2007-02-11

Dave Patterson, et al., U.C., Berkely

A web page from Dec. 18, 2006: The Landscape of Parallel Computing Research: A View from Berkeley - Introduces this pdf.

My summary of this paper (they call it white):
• Goal = make it easy to write programs (that execute efficiently on highly parallel systems).
• 1000s of cores per chip.
• For benchmarking, use Dwarfs (a dwarf is a basic class of patterns of computation and communication, a primary type of computation); this team has defined 13 dwarfs currently. For example, MapReduce is a dwarf, Spectral Methods (a type of DSP that includes FFT) is another.
• Use Autotuners to select the most effective implementation of a library, of a dwarf or other pattern, at development or deploy time.
• Programming models to be more human-centric (to help developers with concurrency issues).
• Programming models to be independent of the number of processors where an application is deployed.
• Systems to include performance and energy counters adapted to multicore and for use by developers.

The blog - very useful, I recommend it.

The wiki. I don't know how complete this section is but it is useful start: Parallel Programming Model Watch

The glossary is also useful and necessary to read this wiki.

A discussion on Slashdot. Entries show that many if not most developers have a weak grasp of the issues. There's a lot of work to be done for multicores to be effectively used.

2007-02-04

More contenders for the solution

This post mentions MapReduce, used by Google. The post also mentions E, Erlang, Haskell, Hadoop, OCaml, Smalltalk (a precursor to Java).

About MapReduce, from the link above: "Programs written in this functional style are automatically parallelized and executed on a large cluster of commodity machines. The run-time system takes care of the details of partitioning the input data, scheduling the program's execution across a set of machines, handling machine failures, and managing the required inter-machine communication. This allows programmers without any experience with parallel and distributed systems to easily utilize the resources of a large distributed system."

It looks to me that this is nice for Google but maybe not a generic solution to the concurrency problem. MapReduce appears to be a way to work around the concurrency problem by making each thread run on its own low cost computer (i.e., Linux on Intel) - the old grid solution - not a bad one.

Here's an interesting intro to MapReduce.

TODO evaluate.

OCaml - apparently far from the solution yet: "
OCaml bytecode and native code programs can be written in a multithreaded style. However, because the garbage collector is not designed for concurrency, multiple OCaml threads in the same process cannot run concurrently".

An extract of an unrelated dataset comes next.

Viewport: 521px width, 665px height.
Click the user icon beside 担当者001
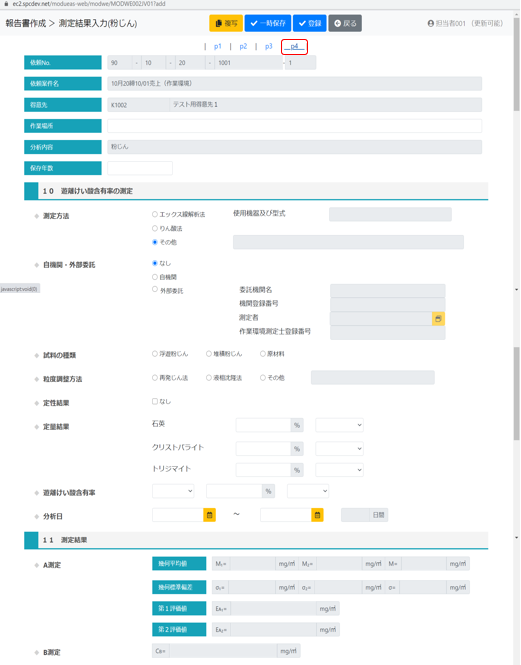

Also see O'Haskell. A very recent and still academic language.


Don Stewart wrote:
"O'Haskell is an experimental object oriented extension to Haskell. It is not a concurrency extension.

Haskell is by default concurrent and parallell. Normal everyday Haskell, as compiled by GHC supports both multithreaded concurrency and multicore paralellism.

For an overview of the playground for concurrency and parallelism that is modern Haskell, see this summary.

In particular, Haskell provides SMP threads (so you can use all your cores), along with software transactional memory, for non-blocking synchronisation, which is not available in any other widely used language. "
Haskell looks like a contender, thanks to Don.

E is a p2p scripting language http://erights.org/

Hadoop is a beta Java framework from Apache
supporting distributed applications running on large clusters. In this Jan. 23, 2007, blog "Threads considered harmful" Nat Torkington called Hadoop "the open source MapReduce implementation".

Here's a forum thread on the above blog post "Threads Considered Harmful" by
Nat Torkington on O'Reilly's Radar blog.

2007-02-01

Ms Crawford sells IBM Roadrunner

Catherine Crawford, cait@alum.mit.edu, chief architect for next-generation systems software at IBM Systems Group's Quasar Design Center, writes here.

"Where's the software to take advantage of all these processors, cores and threads?"

"IDC's Earl Joseph concluded in a study on technical computing software that 'many ISV codes today scale only to 32 processors, and some of the most important ones for industry don't scale beyond four processors' (www.hpcwire.com/hpc/43036§0. html)."

The Roadrunner system from IBM is alledged to enabled easier development of multithreading software but does not provide substancial information. The reader must then google Roadrunner IBM in order to get the marketing material on this new product line. Exactly what IBM wants us to do so that we may come to believe that Roadrunner is a solution, if we read enough about it.